Em suas redes sociais, a influenciadora Evelin Camargo fez um relato para os seus seguidores, contando que foi diagnosticada com um câncer raro associado à prótese de silicone, algo que muitas pessoas nem sabiam ser possível. Ela foi diagnosticada com um linfoma anaplásico de grandes células associado a implantes mamários (BIA-ALCL), um tipo raro de linfoma não-Hodgkin de células T.
Em seu relato, a influenciadora conta que procurou atendimento médico no final de dezembro depois que uma das suas mamas teve um aumento repentino. A suspeita inicial era que a prótese de silicone tivesse se rompido, mas exames viram que ela estava intacta. O que os exames apontaram foi o acúmulo de líquido ao redor do implante – um seroma tardio -, algo raro depois de tantos anos da cirurgia.
Ela passou por uma punção para a retirada desse seroma, que foi encaminhado para análise laboratorial, que confirmou a presença do BIA-ALCL. A doença não é um câncer de mama, mas um câncer que se desenvolve ao redor de próteses, principalmente as de superfície texturizada, explica o Metrópoles.
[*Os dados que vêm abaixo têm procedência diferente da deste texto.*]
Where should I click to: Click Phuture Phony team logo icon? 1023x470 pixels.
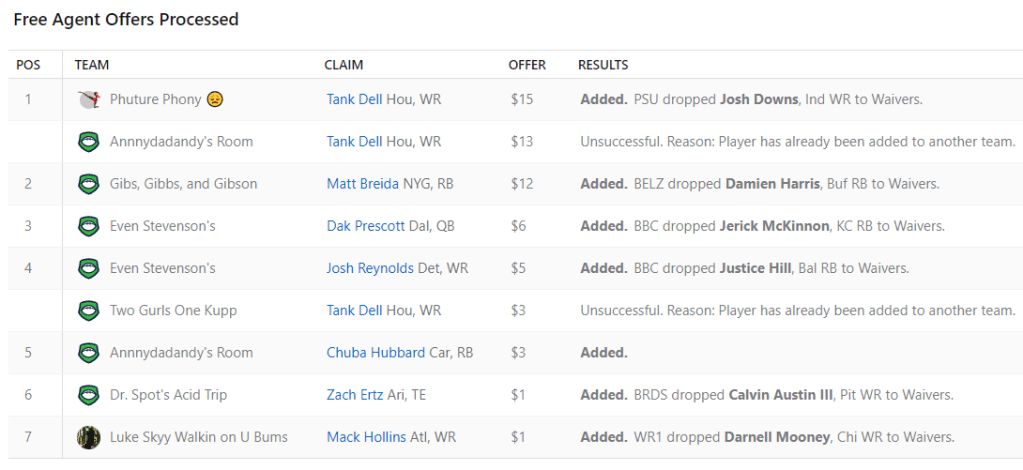tap(88, 100)
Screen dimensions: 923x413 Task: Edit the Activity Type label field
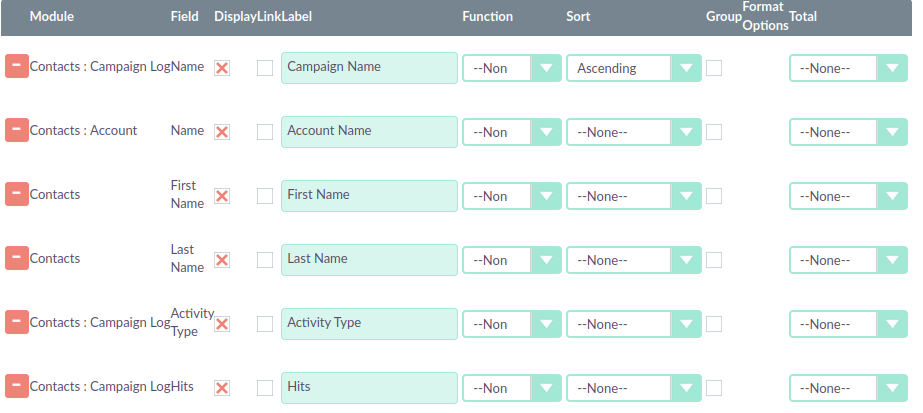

Evelin ainda contou que, no seu caso, como o linfoma está só na prótese, o tratamento vai ser a tirar delas. Ela concluiu o vídeo fazendo um alerta sobre a importância de observar o próprio corpo com atenção, buscando avaliação médica ao notar qualquer alteração estranha.
BIA-ALCL é um câncer raro do sistema linfático
“O linfoma anaplásico de grandes células associado ao implante mamário é um câncer do sistema linfático. Ele não se origina na mama, mas acaba se manifestando ali porque o gatilho é a presença da prótese, que pode provocar uma inflamação crônica ao longo do tempo”, explica Breno Gusmão, integrante do Comitê Médico da Associação Brasileira de Câncer do Sangue, ao g1.
As células malignas se desenvolvem, em geral, na cápsula fibrosa ao redor do implante, mas não no tecido mamário em si. O BIA-ALCL é bem raro, com uma incidência média de um caso a cada 30 mil pessoas com implantes mamários.